Entries for locating text and interface elements:
>> BEGIN
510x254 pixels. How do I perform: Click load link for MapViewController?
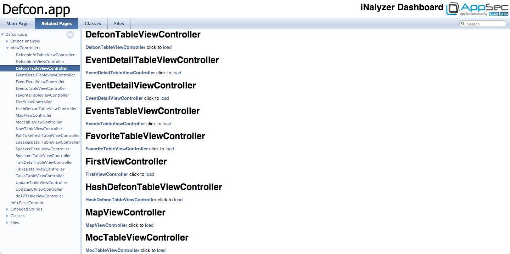click(149, 225)
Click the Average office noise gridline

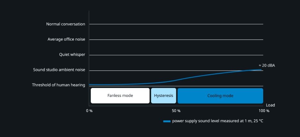(x=176, y=40)
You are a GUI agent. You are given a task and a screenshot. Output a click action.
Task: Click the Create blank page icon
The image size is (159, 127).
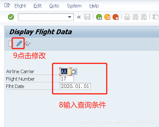[x=11, y=44]
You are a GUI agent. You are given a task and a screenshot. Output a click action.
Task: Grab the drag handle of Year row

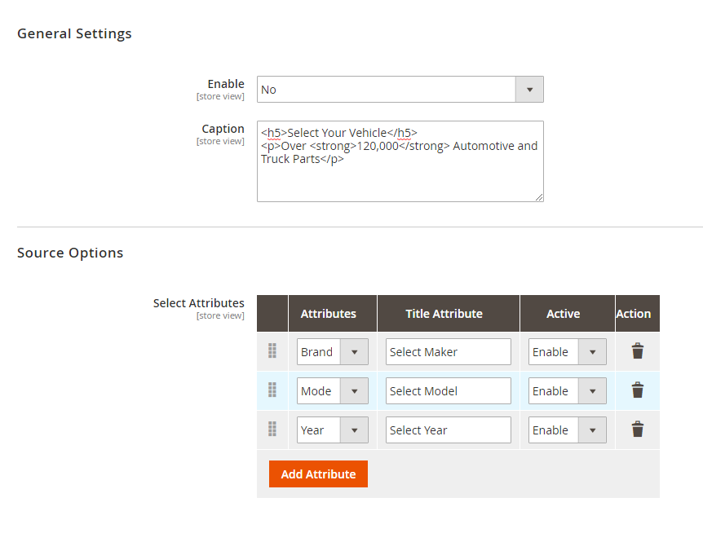pos(272,430)
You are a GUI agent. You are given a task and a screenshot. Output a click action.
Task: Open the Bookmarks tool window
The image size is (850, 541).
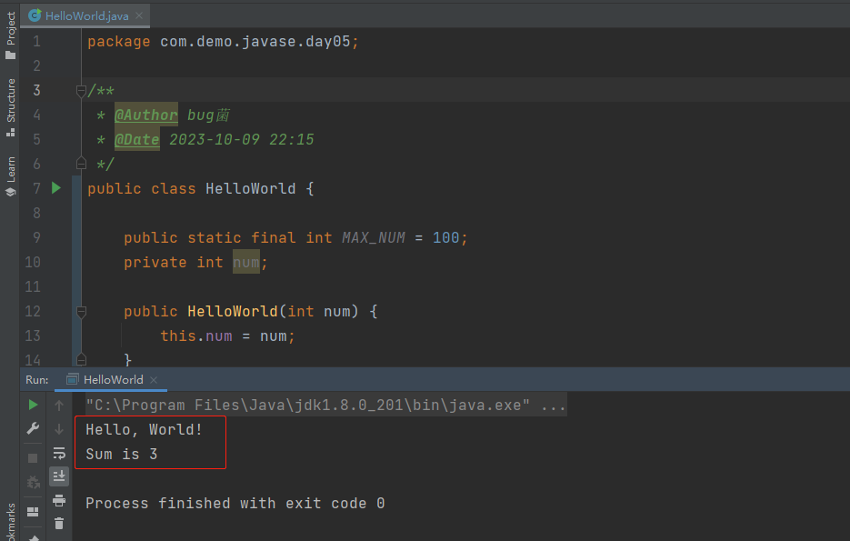8,515
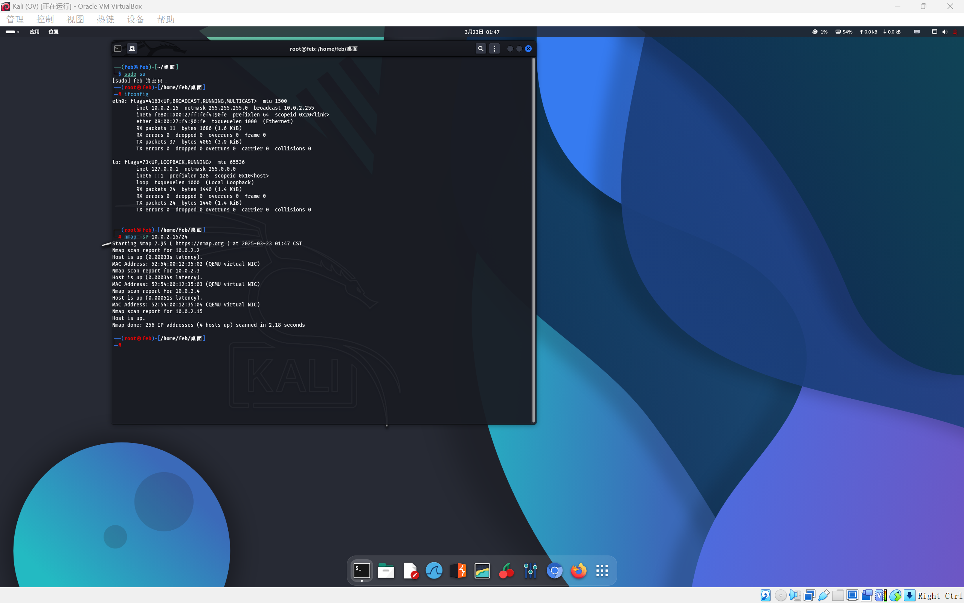Open the file manager in dock
Viewport: 964px width, 603px height.
pos(386,571)
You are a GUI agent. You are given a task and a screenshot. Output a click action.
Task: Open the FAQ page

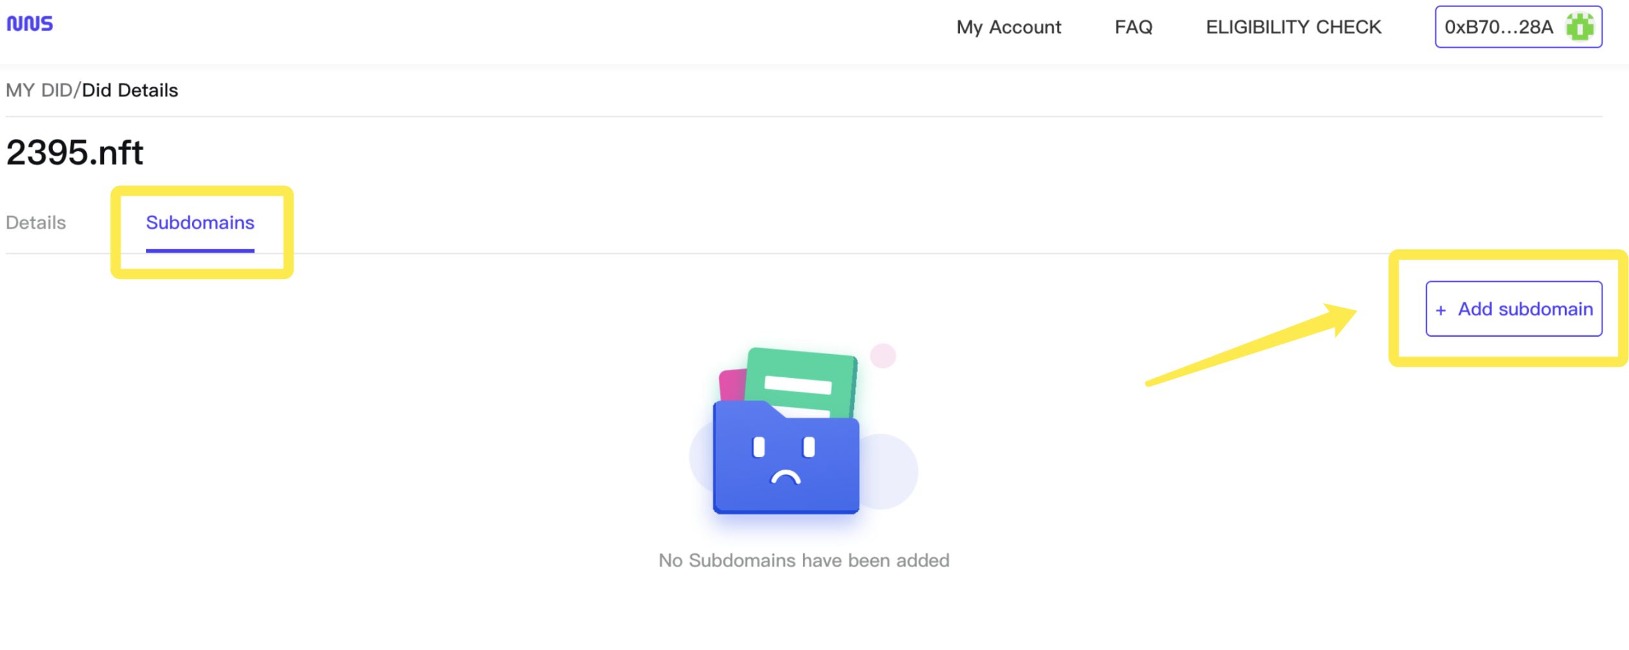pos(1133,27)
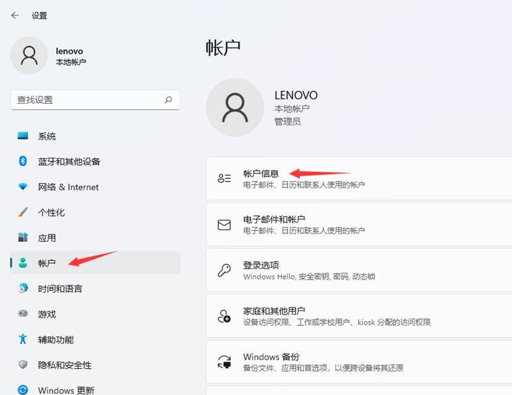Click the back arrow at top left

(14, 15)
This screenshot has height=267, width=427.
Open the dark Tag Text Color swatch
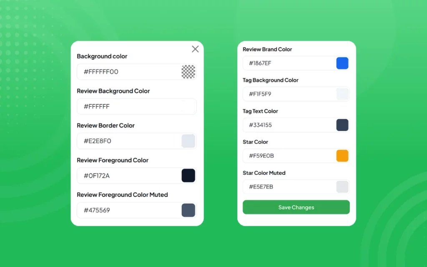pyautogui.click(x=342, y=125)
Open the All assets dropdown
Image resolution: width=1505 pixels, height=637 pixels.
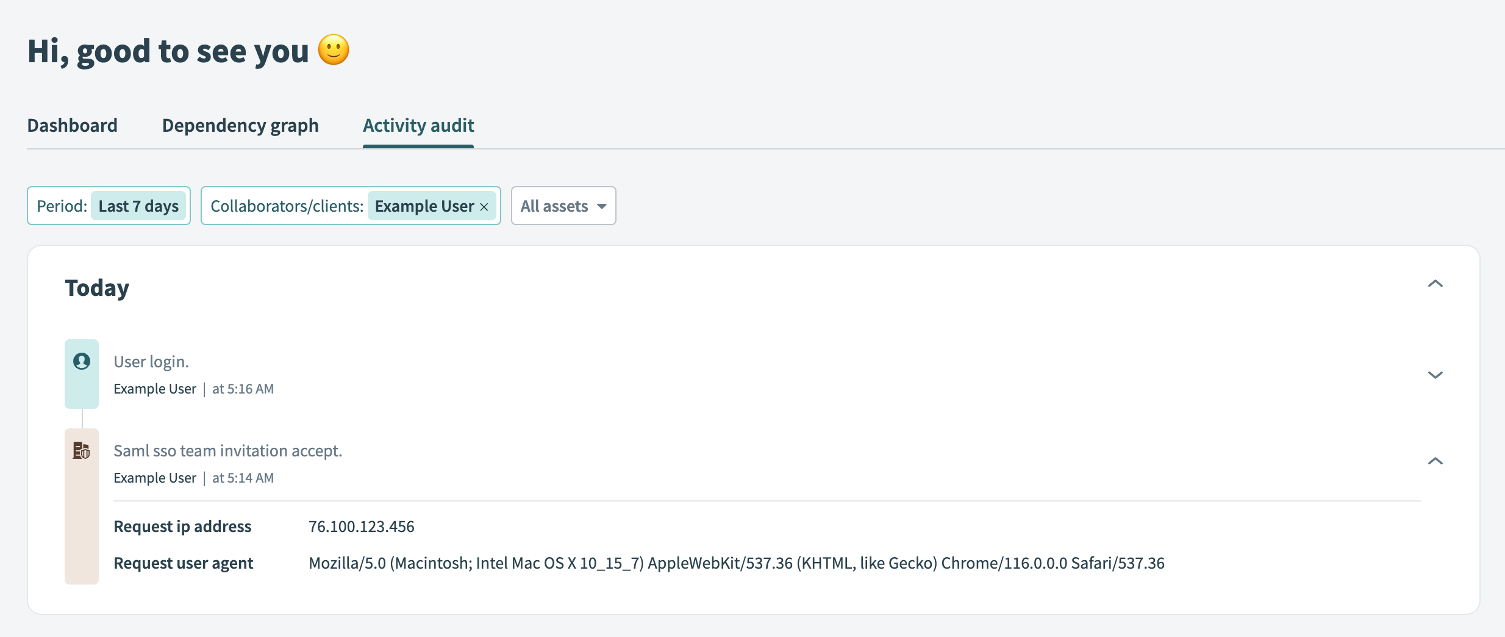click(562, 206)
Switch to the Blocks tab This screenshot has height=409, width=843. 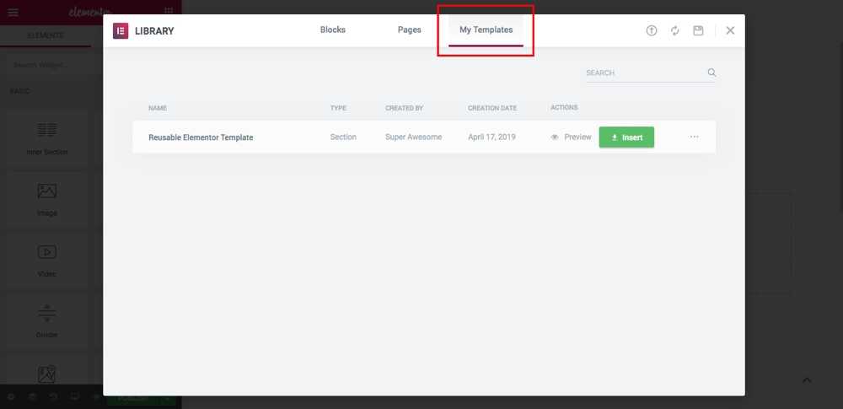[x=332, y=30]
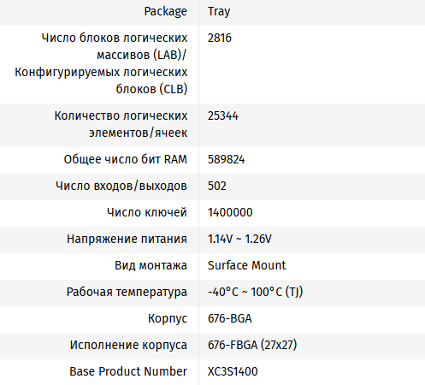Click the Surface Mount value
Viewport: 425px width, 385px height.
click(246, 265)
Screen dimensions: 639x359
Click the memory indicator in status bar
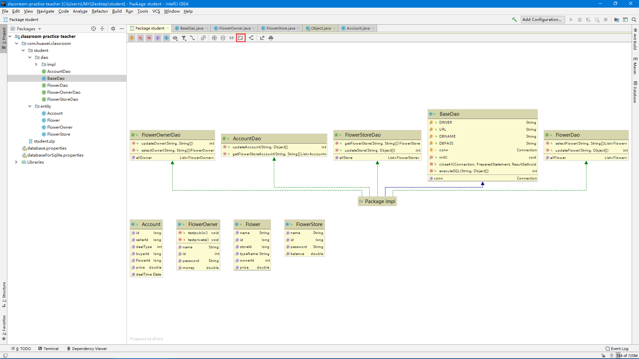(x=626, y=356)
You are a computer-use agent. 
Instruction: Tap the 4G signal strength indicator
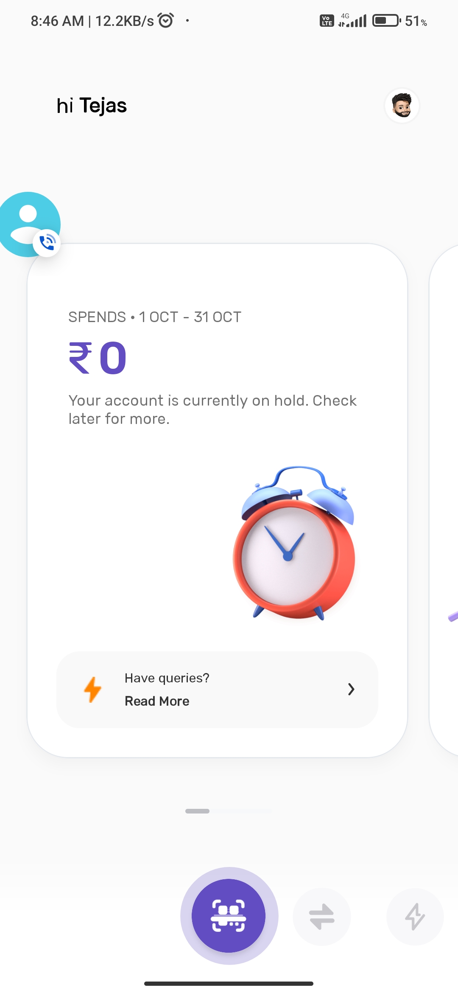(x=352, y=20)
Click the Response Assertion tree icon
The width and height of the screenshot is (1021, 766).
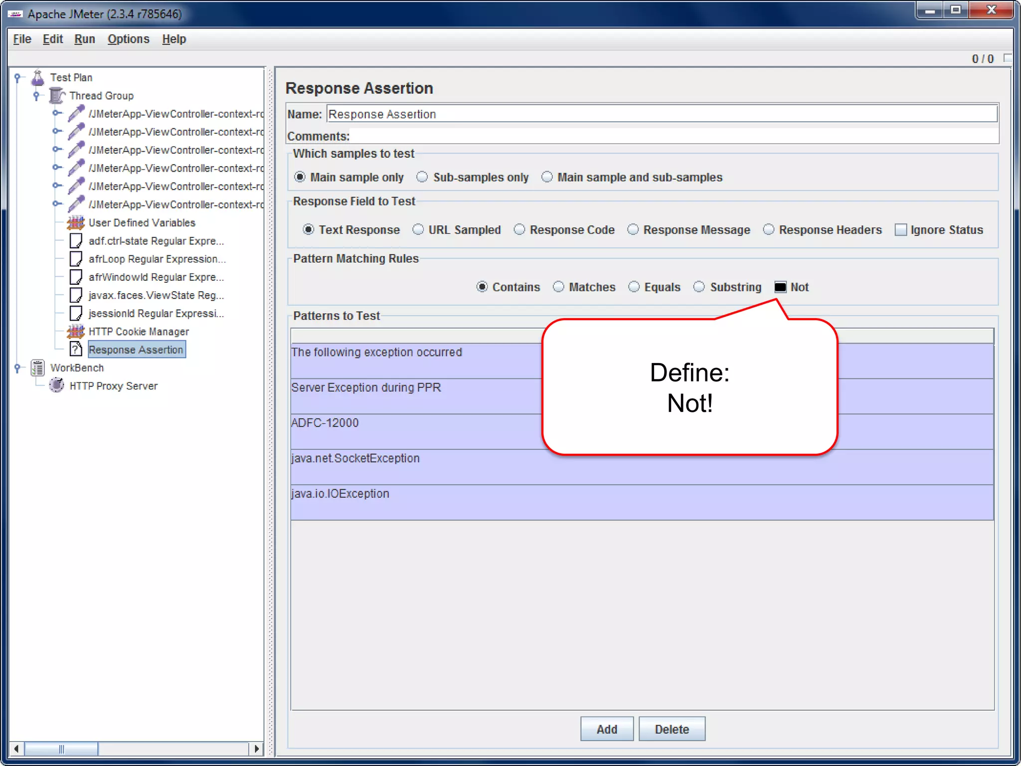pyautogui.click(x=76, y=349)
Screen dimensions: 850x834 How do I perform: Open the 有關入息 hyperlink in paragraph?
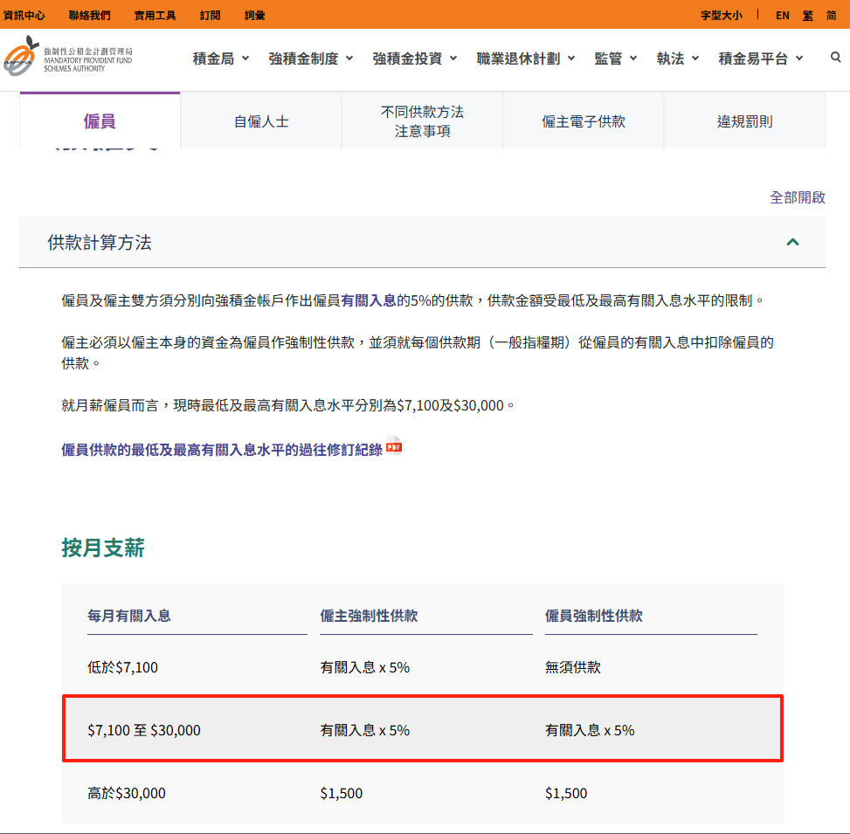[369, 300]
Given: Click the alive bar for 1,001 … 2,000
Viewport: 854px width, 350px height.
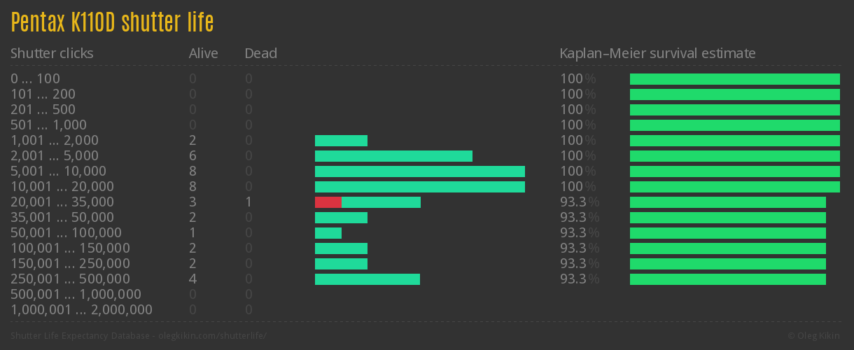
>> END
## Exercise task
Starting with the line that contains "Click the Response Assertion tree icon" and continuing through the end of the data, reproduce the lines with "Screen dimensions" renamed to "Display size" and everything else unchanged. Omit the pictures from your answer.

## Finished task
Click the Response Assertion tree icon
The width and height of the screenshot is (1021, 766).
pyautogui.click(x=76, y=349)
Display size: 850x834 How do I perform: Open the 有關入息 hyperlink in paragraph?
[369, 300]
Given: Click the alive bar for 1,001 … 2,000
Viewport: 854px width, 350px height.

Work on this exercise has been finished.